Устав цепляться за поддержку Франции, регентша опубликовала новый манифест, в котором объявила своего сына свободным и суверенным монархом, никому и ничем не обязанным. Это заставило Ришельё отправить в Пьемонт вторую армию во главе с герцогом де Лонгвилем. Кроме того, д’Эмери, наконец, был освобождён от обязанностей посла. Тем не менее, напоследок его ждал неприятный сюрприз: когда в пьемонтскую крепость Ревелло прибыл французский гарнизон чтобы занять её, согласно соглашению с Кристиной, губернатор под каким-то предлогом задержал солдат у ворот. В это время подоспели испанцы вместе с Мауриццио и изрубили французов на куски, после чего захватили Ревелло. В свой черёд, Кристина наотрез отказалась отдать брату взамен другую крепость.

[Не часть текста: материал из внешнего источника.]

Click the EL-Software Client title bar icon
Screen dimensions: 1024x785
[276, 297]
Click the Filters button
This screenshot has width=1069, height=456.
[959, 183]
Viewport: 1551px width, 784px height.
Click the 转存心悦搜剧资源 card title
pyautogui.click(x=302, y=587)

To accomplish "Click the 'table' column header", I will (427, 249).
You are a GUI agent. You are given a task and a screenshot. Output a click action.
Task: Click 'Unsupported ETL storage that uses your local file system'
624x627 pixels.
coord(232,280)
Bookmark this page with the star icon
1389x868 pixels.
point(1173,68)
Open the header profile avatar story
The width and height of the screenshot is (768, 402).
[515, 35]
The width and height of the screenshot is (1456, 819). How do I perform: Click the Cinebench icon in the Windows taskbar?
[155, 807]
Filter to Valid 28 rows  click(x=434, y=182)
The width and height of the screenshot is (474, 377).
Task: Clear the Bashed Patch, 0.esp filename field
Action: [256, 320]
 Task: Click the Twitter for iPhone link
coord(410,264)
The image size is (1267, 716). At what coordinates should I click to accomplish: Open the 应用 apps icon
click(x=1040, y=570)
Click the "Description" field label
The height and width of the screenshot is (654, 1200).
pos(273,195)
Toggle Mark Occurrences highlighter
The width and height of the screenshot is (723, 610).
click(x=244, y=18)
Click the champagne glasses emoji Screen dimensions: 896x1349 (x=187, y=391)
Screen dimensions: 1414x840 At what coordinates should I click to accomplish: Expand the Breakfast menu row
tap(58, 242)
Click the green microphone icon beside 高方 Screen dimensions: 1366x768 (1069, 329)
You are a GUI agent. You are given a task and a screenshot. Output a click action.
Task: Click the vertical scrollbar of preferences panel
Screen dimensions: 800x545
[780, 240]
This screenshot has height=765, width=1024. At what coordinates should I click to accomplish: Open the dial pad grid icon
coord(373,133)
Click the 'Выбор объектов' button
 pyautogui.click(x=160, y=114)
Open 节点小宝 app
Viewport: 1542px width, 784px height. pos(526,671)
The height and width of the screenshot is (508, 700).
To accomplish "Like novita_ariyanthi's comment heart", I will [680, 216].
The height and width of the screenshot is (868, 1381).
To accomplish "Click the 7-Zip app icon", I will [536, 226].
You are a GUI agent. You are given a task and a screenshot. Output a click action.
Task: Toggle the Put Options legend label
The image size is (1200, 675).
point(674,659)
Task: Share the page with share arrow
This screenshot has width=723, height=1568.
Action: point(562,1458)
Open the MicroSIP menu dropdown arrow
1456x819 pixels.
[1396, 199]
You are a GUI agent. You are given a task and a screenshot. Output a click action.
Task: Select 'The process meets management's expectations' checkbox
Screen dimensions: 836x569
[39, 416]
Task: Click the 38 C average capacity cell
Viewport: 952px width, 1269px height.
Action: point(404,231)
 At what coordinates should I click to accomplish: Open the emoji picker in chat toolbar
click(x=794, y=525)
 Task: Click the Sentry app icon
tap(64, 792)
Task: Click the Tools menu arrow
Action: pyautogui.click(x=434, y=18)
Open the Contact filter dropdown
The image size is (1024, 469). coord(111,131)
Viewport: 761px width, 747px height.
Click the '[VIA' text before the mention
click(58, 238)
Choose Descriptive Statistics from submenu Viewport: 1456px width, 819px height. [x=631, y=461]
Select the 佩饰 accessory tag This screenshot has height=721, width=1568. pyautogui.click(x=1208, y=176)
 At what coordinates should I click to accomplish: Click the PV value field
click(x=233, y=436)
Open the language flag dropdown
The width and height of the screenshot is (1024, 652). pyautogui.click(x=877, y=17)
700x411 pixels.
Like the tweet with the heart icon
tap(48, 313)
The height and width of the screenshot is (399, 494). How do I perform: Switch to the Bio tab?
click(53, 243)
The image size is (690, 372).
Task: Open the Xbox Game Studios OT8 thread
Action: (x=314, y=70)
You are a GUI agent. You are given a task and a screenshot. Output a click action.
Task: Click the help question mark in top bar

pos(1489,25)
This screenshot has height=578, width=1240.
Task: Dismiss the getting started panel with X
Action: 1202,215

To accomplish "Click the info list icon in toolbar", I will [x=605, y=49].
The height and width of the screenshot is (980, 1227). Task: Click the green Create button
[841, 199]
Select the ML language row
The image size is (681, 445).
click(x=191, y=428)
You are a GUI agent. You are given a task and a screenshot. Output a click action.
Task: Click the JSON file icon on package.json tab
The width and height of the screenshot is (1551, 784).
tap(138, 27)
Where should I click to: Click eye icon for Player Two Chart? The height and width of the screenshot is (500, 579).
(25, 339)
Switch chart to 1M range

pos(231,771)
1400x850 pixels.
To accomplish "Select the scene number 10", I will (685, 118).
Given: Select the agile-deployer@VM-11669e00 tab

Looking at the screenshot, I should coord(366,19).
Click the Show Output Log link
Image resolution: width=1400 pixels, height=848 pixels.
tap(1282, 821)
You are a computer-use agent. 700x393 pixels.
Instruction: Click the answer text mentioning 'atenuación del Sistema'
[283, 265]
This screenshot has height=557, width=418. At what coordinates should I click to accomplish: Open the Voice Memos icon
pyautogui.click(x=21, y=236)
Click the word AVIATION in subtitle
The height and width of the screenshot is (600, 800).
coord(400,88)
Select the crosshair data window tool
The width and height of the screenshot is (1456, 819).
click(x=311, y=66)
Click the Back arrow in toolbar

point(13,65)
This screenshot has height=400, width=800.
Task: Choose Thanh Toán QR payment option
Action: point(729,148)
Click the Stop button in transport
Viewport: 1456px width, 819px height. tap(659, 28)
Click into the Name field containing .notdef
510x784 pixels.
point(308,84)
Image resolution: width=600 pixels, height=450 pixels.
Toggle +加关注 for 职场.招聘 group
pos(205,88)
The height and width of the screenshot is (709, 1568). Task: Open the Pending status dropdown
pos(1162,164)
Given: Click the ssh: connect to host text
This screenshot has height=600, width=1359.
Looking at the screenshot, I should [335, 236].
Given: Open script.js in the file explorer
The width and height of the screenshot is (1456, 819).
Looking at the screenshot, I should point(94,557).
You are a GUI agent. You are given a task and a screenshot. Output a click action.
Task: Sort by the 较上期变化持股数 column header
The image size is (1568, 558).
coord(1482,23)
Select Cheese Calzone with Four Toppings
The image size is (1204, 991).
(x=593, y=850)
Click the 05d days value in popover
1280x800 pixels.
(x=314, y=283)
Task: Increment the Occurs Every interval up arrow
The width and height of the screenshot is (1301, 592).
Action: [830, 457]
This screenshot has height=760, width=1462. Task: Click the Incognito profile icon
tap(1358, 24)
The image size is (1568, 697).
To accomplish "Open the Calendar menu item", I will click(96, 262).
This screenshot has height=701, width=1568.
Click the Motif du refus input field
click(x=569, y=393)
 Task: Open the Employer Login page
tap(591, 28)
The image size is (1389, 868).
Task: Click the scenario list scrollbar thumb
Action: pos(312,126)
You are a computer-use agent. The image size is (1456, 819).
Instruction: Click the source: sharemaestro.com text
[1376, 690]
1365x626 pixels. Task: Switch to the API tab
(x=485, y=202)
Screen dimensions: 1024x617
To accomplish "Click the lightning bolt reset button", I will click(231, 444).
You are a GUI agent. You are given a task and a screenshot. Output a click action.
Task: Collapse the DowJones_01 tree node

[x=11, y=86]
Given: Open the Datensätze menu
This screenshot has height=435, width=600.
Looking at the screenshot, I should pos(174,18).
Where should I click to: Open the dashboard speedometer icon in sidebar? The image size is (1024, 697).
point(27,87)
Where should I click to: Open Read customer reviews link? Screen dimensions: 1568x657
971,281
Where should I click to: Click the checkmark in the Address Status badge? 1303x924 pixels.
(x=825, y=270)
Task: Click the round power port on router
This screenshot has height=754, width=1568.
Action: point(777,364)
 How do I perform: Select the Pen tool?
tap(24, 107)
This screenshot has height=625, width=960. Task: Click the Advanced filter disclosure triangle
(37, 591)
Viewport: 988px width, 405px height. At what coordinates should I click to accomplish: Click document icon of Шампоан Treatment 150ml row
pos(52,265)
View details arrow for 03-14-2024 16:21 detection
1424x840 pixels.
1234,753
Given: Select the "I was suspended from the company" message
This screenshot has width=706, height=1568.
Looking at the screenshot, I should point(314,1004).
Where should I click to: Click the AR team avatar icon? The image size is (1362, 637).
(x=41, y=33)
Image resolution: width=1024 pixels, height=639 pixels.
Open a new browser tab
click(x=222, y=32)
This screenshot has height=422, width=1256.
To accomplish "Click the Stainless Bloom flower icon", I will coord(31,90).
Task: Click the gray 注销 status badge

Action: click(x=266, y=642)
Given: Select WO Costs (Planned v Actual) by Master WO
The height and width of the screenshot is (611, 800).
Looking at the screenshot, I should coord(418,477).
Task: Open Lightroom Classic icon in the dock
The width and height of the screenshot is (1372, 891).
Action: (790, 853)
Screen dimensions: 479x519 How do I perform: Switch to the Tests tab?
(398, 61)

Получив указания Ришельё, д’Эмери 21 июня во время прощальной аудиенции обрушил на Кристину весь свой праведный гнев, о чём на следующий день она написала своему послу в Париже:

-Я обиделась на свои глаза, потому что слёзы выдали все мои чувства, в то время как мои уста оставались безмолвными в ответ на столь дерзкие слова, конечно, он сказал мне, что мои слёзы не спасут государство, и тысячу других глупостей, о которых даже не следует упоминать.

Затем д’Эмери встретился с Филиппо д’Альё, который с облегчением также сообщил Сен-Морисо:

-У нас с послом это был последний разговор, поэтому я не счёл нужным быть с ним окровенным.